First, some housekeeping.

To Mike, who commented on “This is not the time to not know what you’re talking about“, here is my belated response:

Mike – I stand by my assertion that Ms Marajh’s coverage of the RBC/RBTT deal was textbook, which is what irks you. You criticise it as “routine” – I invite you to show me a comparable piece of business coverage from any other reporter at a Caribbean publication. My intention was not to compare her work to that of the FT, the WSJ or the NY Times – and I have seen worse at all three of these papers – but to highlight her as an outlier amongst her peers.

Further, Ms Marajh did scoop the international media; the deal was small but significant for RBC from a strategic standpoint. Your criticisms of the story – e.g. “is RBTT bloated? Will there be
job cuts to generate cost savings?” are not unfair, but I would contend that they are usually addressed – even in the major papers – in secondary analysis pieces, or in the second take on the news.
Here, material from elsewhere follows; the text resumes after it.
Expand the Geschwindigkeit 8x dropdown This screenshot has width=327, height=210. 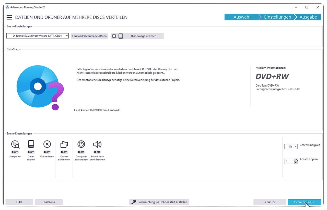click(x=291, y=147)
This is often because, especially in a deal that has not yet been made public, the details are not available and are secondary to the fact of the transaction.

Yes, the story would be considered routine at a major international daily; but the Express is not the FT. Given the dross typical of the content of our local newspapers, the coverage stood out.

You then criticize Curtis Rampersad’s Express story, which I characterised as having done a decent job of summarizing a complex topic. You contend: “I see no real understanding of the complexity of the situation facing financial markets. He mostly quotes local “experts” opining on the implications of the meltdown for local businesses. This isn’t journalism; it’s stenography.”

I riposte – there are very few journalists even at the WSJ and the FT who have a thorough grasp of this financial crisis. Indeed, there are but a handful of global policymakers who have not been proven to be out of their depth. And yet, despite Rampersad’s lack of expertise and his even further remove from expert sources than a journalist in the US or UK, he produced a decent story. And if he committed stenography, by your definition, then thousands of journalists across the world are doing the same every day.

Sometimes, you have to give credit where it is due.